Por: Breno
Um dos 8 blocos reunido no Retiro de Carnaval 2014
Pra quem não sabe, a Oficina de Valores promove, já há algum tempo, o retiro de carnaval. Da sexta-feira até a quarta-feira de cinzas, realiza-se uma convivência muito profunda com universos totalmente novos para muitas pessoas. 

Quando digo que universos novos são vividos durante o retiro quero dizer que muitos se deparam ou se reencontram com novas propostas de vida, com novos projetos pessoais que emergem de momentos de reflexão e oração. Além disso, encontramos com o outro, a alteridade, com pessoas que nunca se encontraram ou que já tinham se visto, mas que não significavam o universo que elas realmente são. É sobre o contato com o outro que gostaria de falar com mais calma. 

Encontrar-se com o outro é um desafio: tenho que conviver, entender minimamente seus anseios e no retiro isso se realiza de maneira muito intensa. As pessoas são separadas em grupos (blocos) e a proposta é que esse bloco fale entre si sobre coisas importantes, faça músicas, almoce junto, passe por momentos da programação do retiro específicos para o bloco, etc... 

Encontrar-se com o outro é um desafio! Mas percebemos no final dos quase seis dias que encontrar com o outro é também um presente e uma profunda necessidade. Quebrar o isolamento é um dos presentes que o retiro nos dá e que é quase imperceptível durante os dias que passamos no sítio. Digo mais: se, encontrar-se com o outro, for também uma possibilidade de partilhar dos ideais que encontramos no retiro, perfeito! 

Onde quero chegar? A quarta-feira de cinzas significa voltar para a normalidade do cotidiano e a ameaça do isolamento fica à espreita da nossa existência novamente. Quem experimentou a alegria de estar com o outro não quer voltar-se de novo para si mesmo. O “Eu” parece um abismo. É exatamente nesse momento da ameaça do isolamento que ocorrem os erros de interpretação pra quem se deixa guiar pelos sentimentos e somente por eles. Abrir-se ao outro não significa deixar-se totalmente de lado, como se o outro fosse capaz de suprir todos os meus anseios. 
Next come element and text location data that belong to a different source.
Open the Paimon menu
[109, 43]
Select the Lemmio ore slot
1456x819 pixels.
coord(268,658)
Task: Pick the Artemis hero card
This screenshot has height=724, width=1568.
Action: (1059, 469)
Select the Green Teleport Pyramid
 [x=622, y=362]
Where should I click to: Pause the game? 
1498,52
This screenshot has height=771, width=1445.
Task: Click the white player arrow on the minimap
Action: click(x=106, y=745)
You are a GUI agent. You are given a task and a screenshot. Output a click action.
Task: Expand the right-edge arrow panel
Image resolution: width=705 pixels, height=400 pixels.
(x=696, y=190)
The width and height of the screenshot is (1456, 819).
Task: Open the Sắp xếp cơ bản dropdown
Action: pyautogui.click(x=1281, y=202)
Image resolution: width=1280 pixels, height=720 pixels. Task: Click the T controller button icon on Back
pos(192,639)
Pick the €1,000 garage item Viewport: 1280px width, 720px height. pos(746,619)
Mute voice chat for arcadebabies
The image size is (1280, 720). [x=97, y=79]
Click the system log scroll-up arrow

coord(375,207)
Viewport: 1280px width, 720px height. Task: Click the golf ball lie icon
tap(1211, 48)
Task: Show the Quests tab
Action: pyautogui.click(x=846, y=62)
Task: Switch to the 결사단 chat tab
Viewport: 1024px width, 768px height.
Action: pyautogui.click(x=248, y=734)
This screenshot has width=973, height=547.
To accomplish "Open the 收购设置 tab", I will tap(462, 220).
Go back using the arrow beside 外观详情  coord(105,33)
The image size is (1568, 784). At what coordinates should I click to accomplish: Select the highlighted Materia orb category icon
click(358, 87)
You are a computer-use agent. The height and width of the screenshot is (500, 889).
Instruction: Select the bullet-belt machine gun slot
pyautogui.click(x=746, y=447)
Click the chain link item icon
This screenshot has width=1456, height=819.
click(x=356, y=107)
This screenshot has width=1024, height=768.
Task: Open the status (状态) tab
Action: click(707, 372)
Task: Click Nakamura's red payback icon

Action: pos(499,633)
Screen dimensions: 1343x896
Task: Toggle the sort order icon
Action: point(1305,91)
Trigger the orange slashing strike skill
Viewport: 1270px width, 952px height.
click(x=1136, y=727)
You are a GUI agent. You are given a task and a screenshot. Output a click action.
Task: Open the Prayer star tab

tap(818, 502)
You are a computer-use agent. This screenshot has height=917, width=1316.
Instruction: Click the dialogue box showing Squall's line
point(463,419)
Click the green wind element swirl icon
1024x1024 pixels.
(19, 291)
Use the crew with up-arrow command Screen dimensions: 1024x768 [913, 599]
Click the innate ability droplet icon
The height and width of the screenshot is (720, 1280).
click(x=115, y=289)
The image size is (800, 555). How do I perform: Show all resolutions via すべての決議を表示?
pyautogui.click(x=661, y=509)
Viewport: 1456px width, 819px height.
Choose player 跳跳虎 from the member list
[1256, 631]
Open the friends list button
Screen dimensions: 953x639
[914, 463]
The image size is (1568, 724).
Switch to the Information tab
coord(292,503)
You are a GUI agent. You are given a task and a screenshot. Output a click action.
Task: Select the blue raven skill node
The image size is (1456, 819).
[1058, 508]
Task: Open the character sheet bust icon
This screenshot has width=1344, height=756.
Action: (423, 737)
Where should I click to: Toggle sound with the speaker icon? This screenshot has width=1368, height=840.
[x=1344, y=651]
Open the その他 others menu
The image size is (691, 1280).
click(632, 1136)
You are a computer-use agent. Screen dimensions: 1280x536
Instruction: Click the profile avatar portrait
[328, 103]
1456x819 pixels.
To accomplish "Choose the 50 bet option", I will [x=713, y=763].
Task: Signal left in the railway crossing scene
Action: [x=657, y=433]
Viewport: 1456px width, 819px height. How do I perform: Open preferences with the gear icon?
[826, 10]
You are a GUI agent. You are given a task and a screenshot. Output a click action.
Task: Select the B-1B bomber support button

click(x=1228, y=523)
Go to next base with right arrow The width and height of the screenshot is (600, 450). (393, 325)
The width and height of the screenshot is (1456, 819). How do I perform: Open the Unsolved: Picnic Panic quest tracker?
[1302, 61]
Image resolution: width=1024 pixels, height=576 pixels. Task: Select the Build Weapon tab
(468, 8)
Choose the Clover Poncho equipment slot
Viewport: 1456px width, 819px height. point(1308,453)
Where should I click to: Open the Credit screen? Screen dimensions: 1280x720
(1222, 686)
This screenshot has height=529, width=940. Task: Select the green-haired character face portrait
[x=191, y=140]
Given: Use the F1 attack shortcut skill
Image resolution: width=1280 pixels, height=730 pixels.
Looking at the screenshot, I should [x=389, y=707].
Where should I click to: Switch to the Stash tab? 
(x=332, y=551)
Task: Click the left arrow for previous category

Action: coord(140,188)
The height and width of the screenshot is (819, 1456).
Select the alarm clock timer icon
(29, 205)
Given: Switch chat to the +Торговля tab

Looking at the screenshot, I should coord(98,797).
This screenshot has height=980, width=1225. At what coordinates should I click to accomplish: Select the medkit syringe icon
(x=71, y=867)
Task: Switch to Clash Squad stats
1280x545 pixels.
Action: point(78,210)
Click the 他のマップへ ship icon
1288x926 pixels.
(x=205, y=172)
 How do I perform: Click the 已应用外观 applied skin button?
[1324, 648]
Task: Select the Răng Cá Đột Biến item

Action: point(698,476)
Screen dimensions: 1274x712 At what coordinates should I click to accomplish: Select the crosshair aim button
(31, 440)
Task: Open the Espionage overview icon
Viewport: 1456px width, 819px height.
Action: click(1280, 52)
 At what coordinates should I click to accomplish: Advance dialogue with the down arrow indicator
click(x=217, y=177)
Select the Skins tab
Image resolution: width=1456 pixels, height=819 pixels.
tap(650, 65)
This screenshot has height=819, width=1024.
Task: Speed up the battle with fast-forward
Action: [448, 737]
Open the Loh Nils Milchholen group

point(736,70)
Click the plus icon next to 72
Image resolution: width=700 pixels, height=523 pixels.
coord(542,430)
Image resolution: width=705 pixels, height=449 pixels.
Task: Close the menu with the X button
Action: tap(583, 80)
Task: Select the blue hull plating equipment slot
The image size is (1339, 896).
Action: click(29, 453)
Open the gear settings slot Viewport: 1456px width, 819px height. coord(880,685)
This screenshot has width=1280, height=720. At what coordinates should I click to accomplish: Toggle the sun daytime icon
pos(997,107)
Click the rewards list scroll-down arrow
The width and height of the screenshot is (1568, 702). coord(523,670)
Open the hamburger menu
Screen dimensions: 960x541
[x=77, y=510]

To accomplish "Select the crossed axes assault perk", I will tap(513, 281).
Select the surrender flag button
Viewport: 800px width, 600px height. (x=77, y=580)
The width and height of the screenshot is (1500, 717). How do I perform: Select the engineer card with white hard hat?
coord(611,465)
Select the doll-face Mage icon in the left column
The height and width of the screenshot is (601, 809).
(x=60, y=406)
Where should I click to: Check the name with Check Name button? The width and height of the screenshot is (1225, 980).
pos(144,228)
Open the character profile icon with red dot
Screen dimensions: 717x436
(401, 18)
Há que se considerar o seguinte: para que haja amizade real entre duas pessoas, por exemplo, é necessário que existam duas pessoas, duas individualidades, minimamente bem resolvidas e parcialmente independentes. Para que exista um namoro saudável é necessário que existam duas individualidades, duas pessoas. A carência e a dependência afetiva nessas duas relações é a receita para a interrupção das relações ou a permanência dessa relação de maneira prejudicial para os envolvidos. Dependência afetiva: é disso que estamos tratando. 

O cotidiano exige inúmeras vezes momentos de solidão. Se o “Eu” não deixa de ser um abismo desconhecido, no meu cotidiano sempre estarei à beira do precipício, me agarrando às cordas que me prendem à salvação. Quem é a aparente salvação? “A galera”! Na solidão do meu quarto, quais são as cordas que utilizo quando estou às portas de encontrar-me comigo mesmo? O facebook e as redes sociais, talvez! Aquele último fio que me prende às lembranças agradáveis de estar longe de mim e dos meus problemas cotidianos. 

Se quero estar longe de mim mesmo, se tenho medo das questões problemáticas da minha vida, provavelmente nos momentos que descubro outras pessoas o que eu mais quererei é estar em um contato constante e se possível (não é possível, garanto!) ininterrupto com elas. 

A maturidade emocional, intelectual, religiosa passa em grande parte por um caminho também de esforço pessoal e solitário. Estar bem consigo mesmo não é isolar-se no individualismo egoísta (como gostariam alguns autores de auto-ajuda) e essa não é a proposta cristã. Entregar-se ao outro também não é tornar-se dependente dele! As duas dimensões devem estar bem contempladas. Além de uma terceira, a mais importante (que não é tema aqui): qual o papel de Deus na minha vida? 

Há pessoas mais individualistas (eu, por exemplo) e as com tendências mais coletivas. Mas nesses momentos todos nós, acredito eu, tendemos um pouco mais para a tal da dependência. Que isso não mine logo de início relações que poderiam se desenvolver entre nós de maneira saudável e desembocar em uma verdadeira e madura amizade por pura dependência.